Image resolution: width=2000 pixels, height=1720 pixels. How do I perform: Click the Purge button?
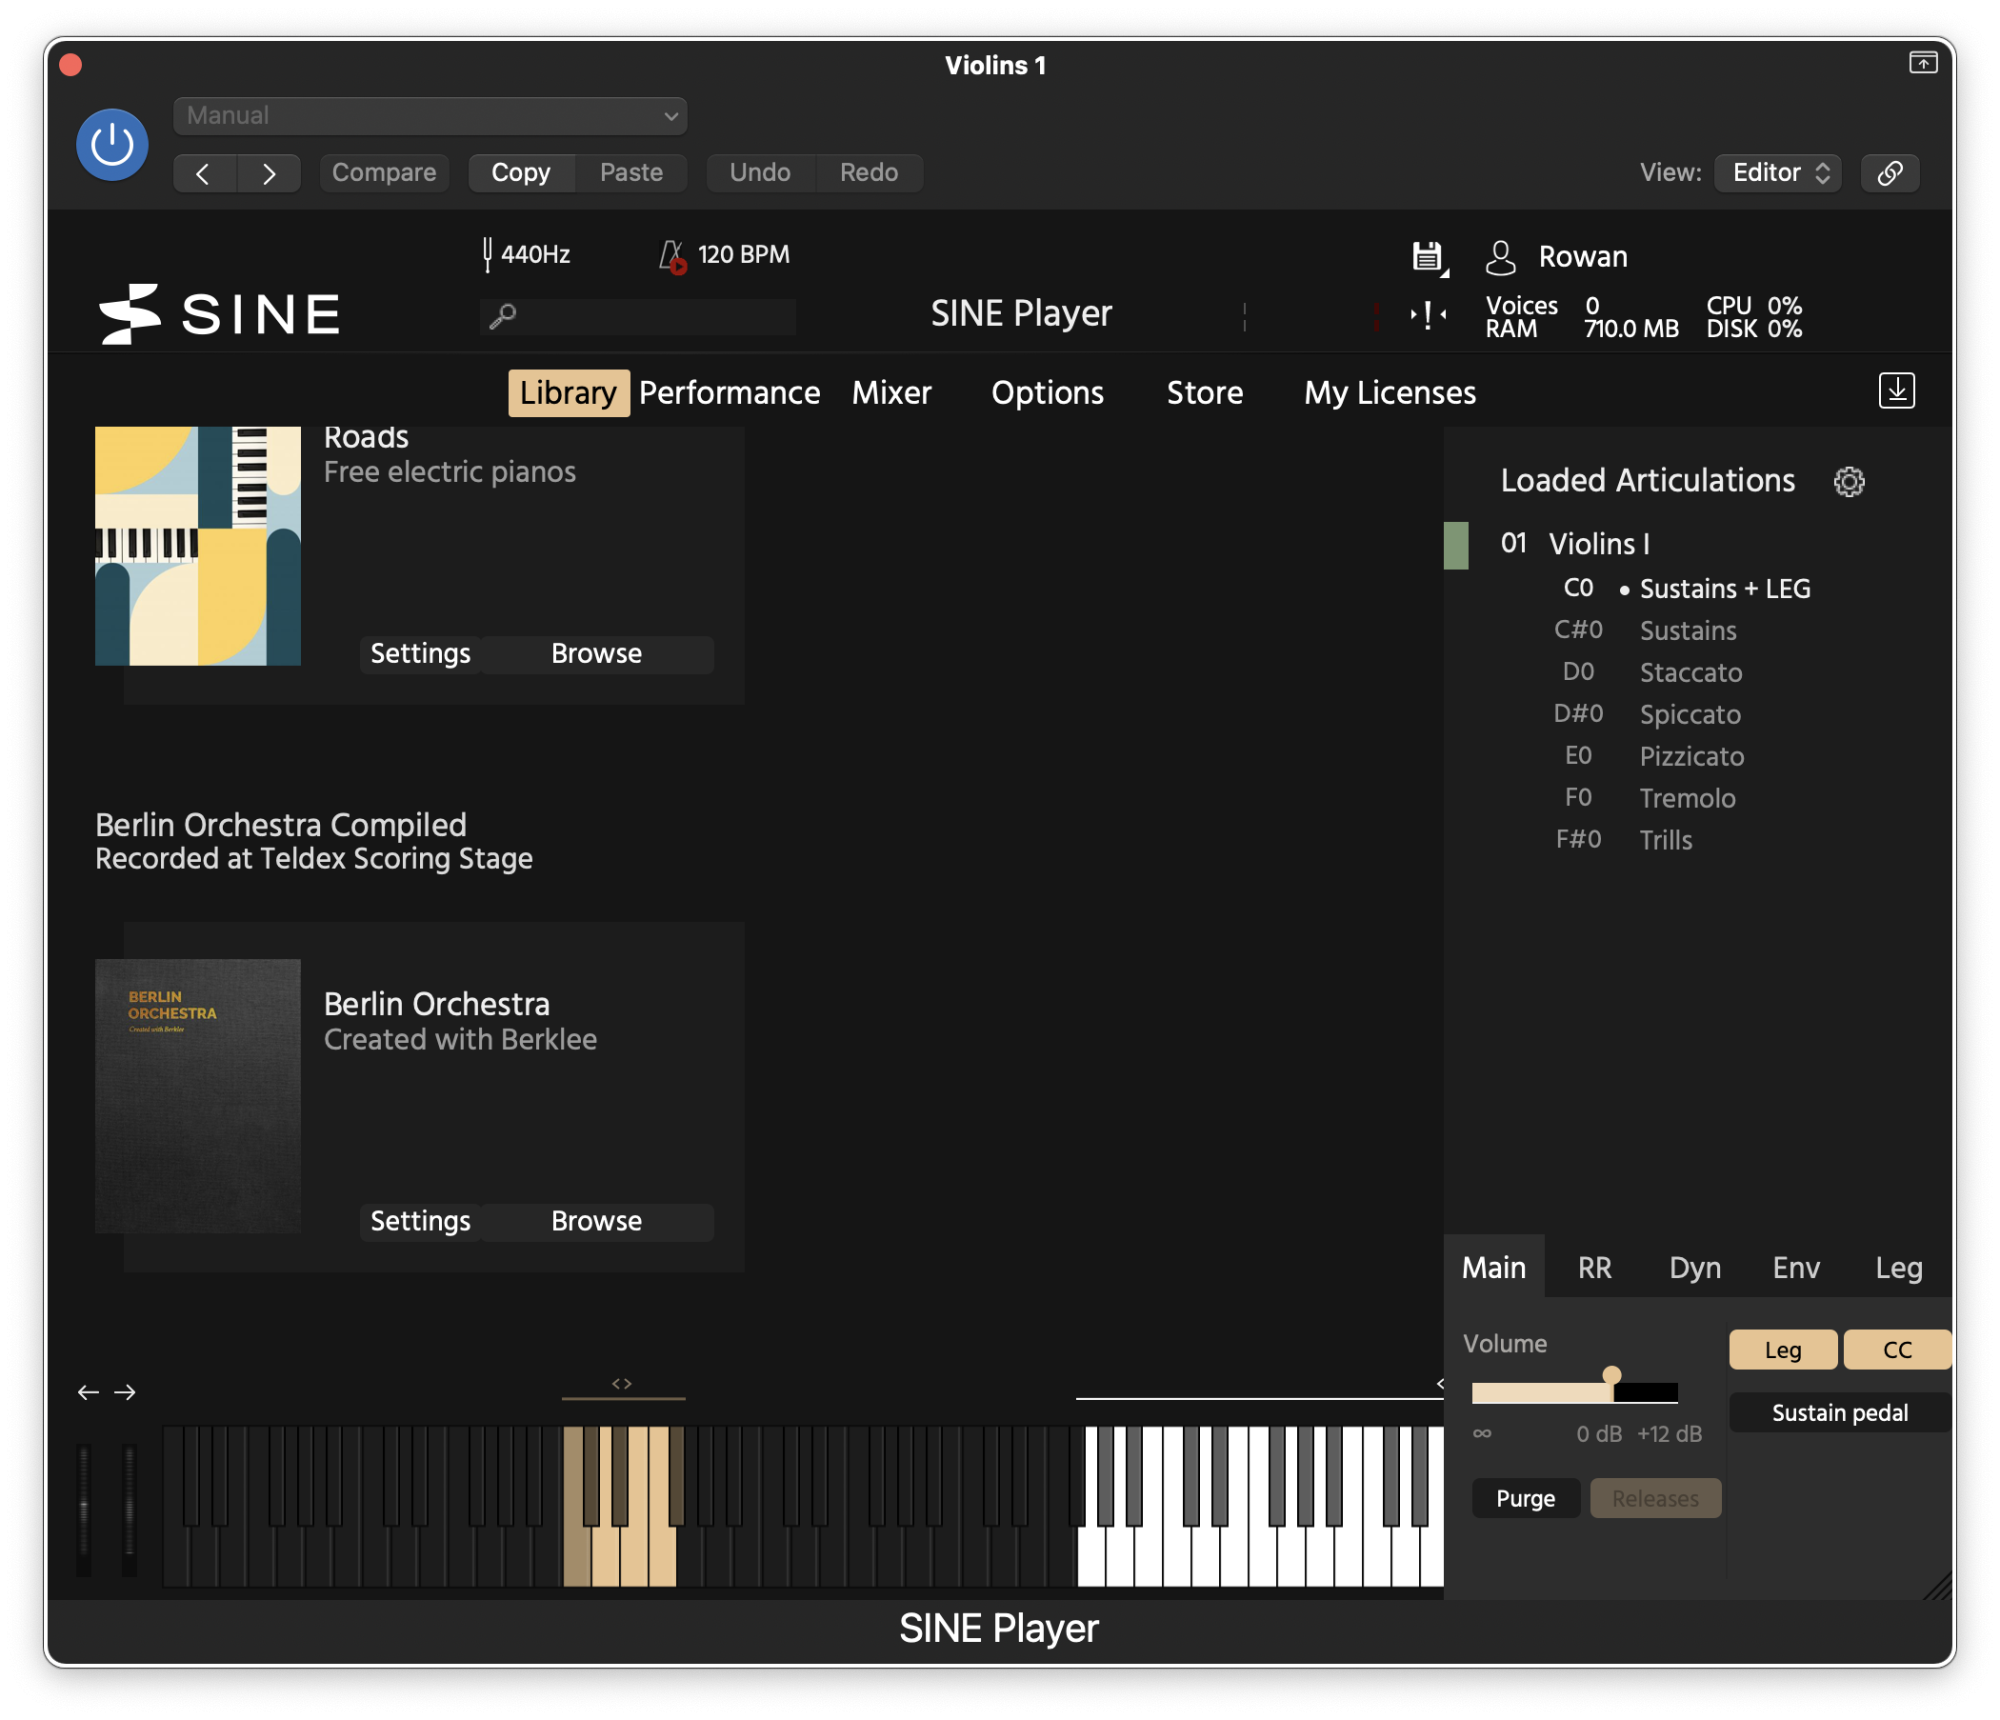1525,1498
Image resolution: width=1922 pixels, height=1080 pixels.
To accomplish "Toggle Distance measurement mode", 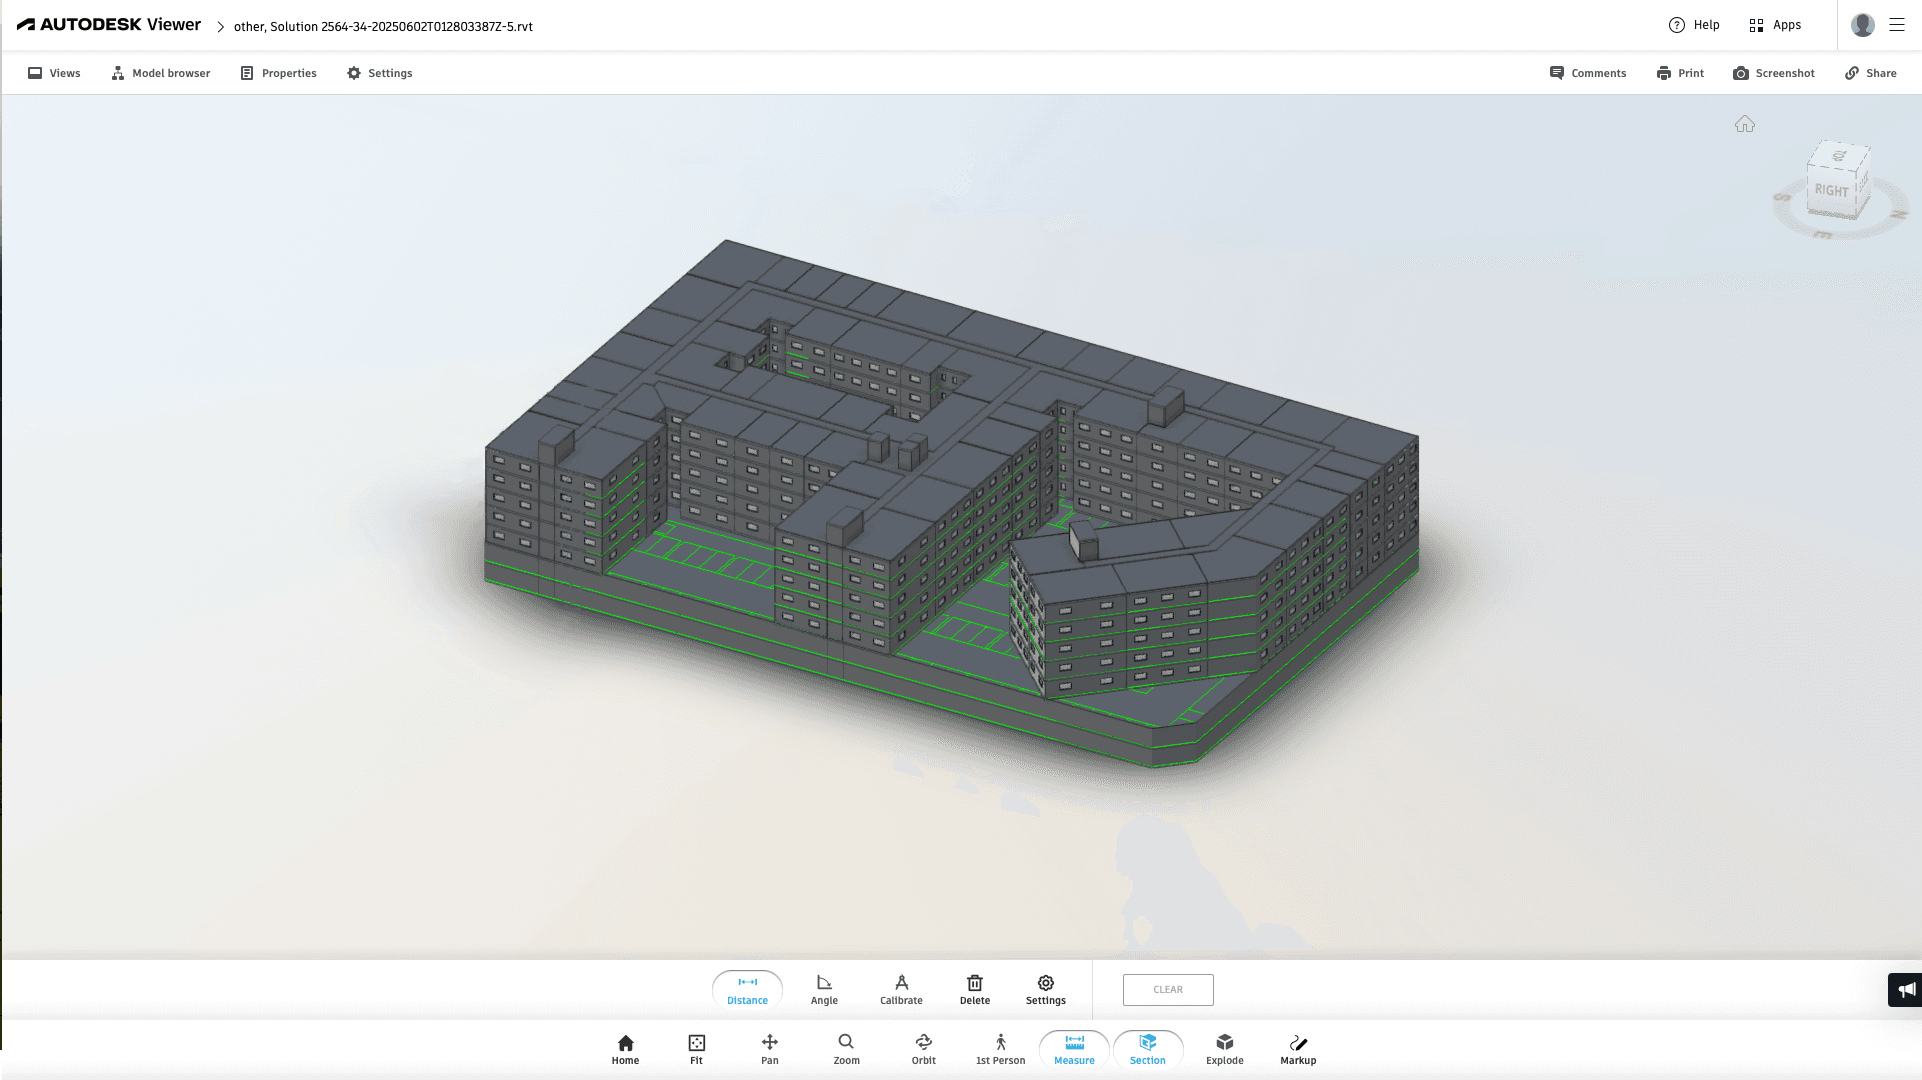I will click(747, 989).
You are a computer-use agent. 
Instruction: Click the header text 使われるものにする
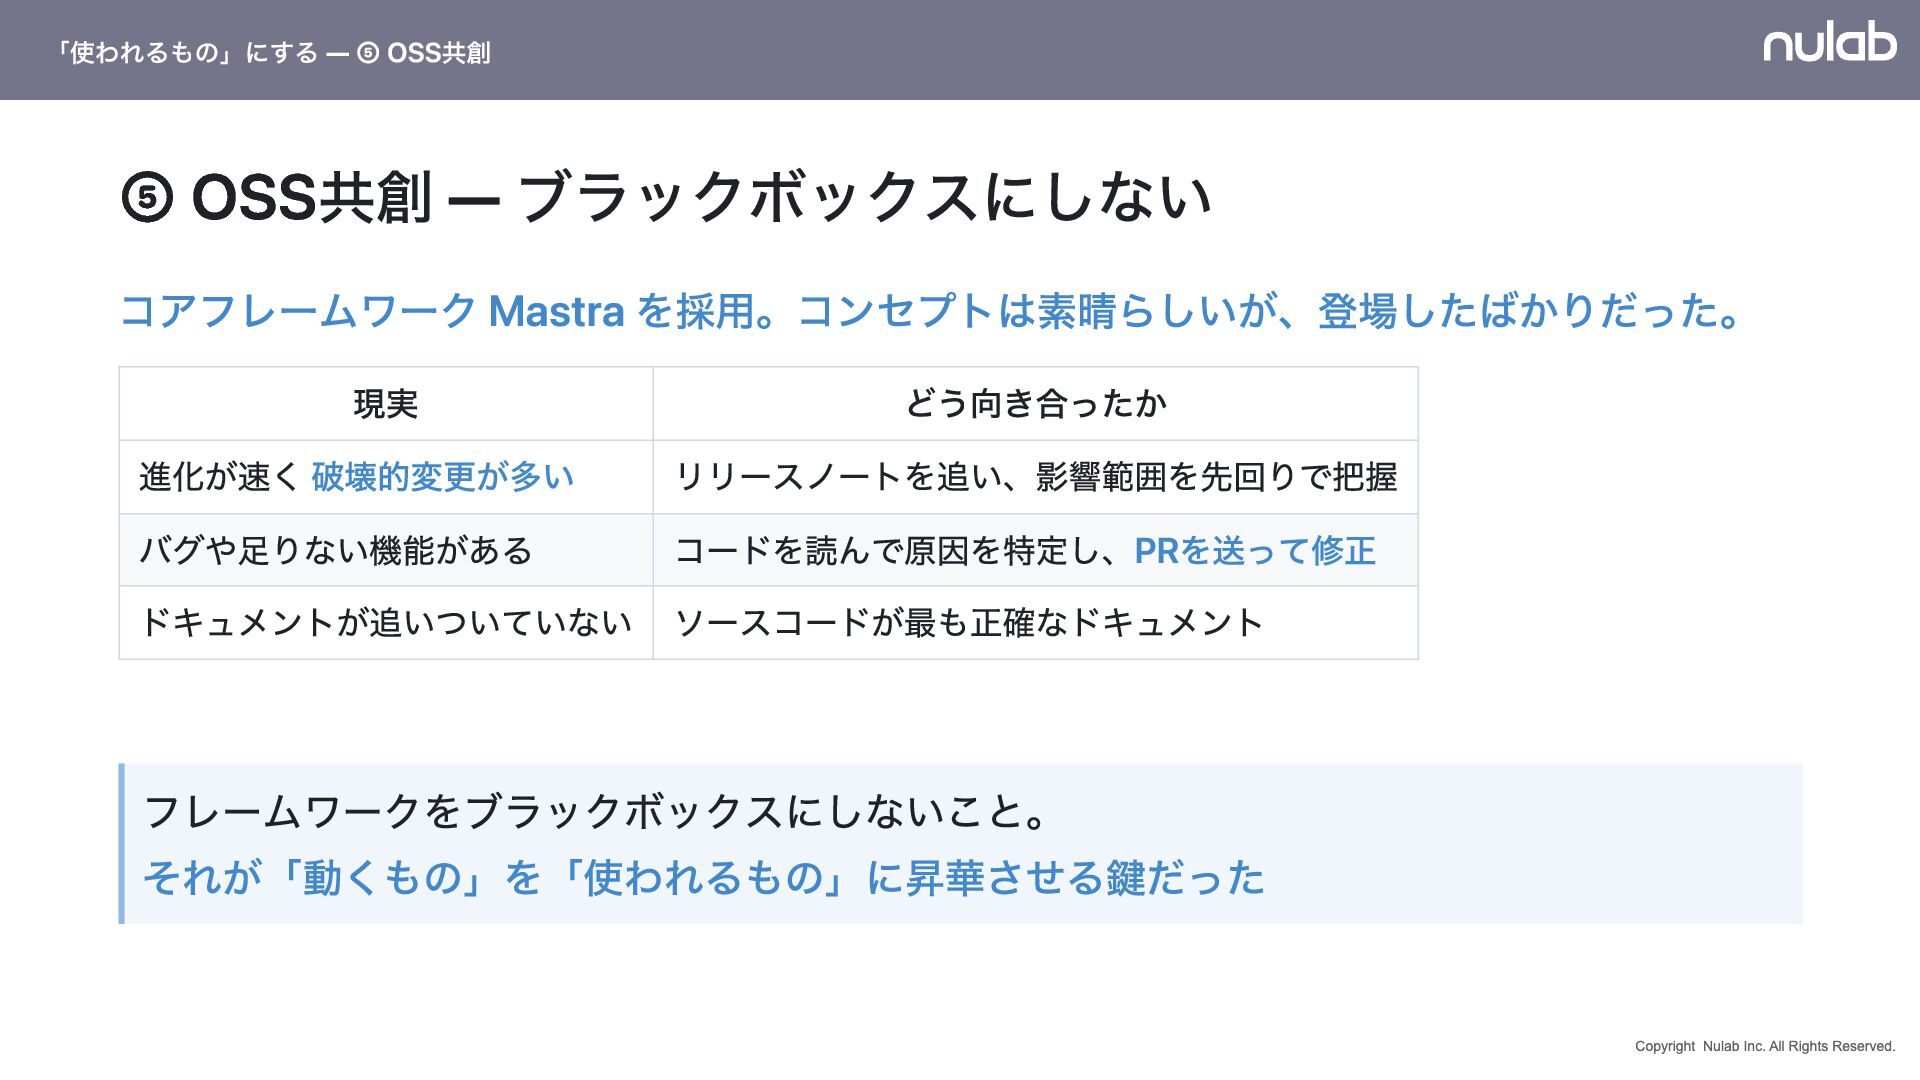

# # # # #

> INSTRUCTIONS FOR THE TASK
For this exercise, output only the lines from the one bearing "You are a computer-use agent." to the end of the material above, exactly as written, with pictures left out.

> WRITTEN RESPONSE
You are a computer-use agent. 
Instruction: Click the header text 使われるものにする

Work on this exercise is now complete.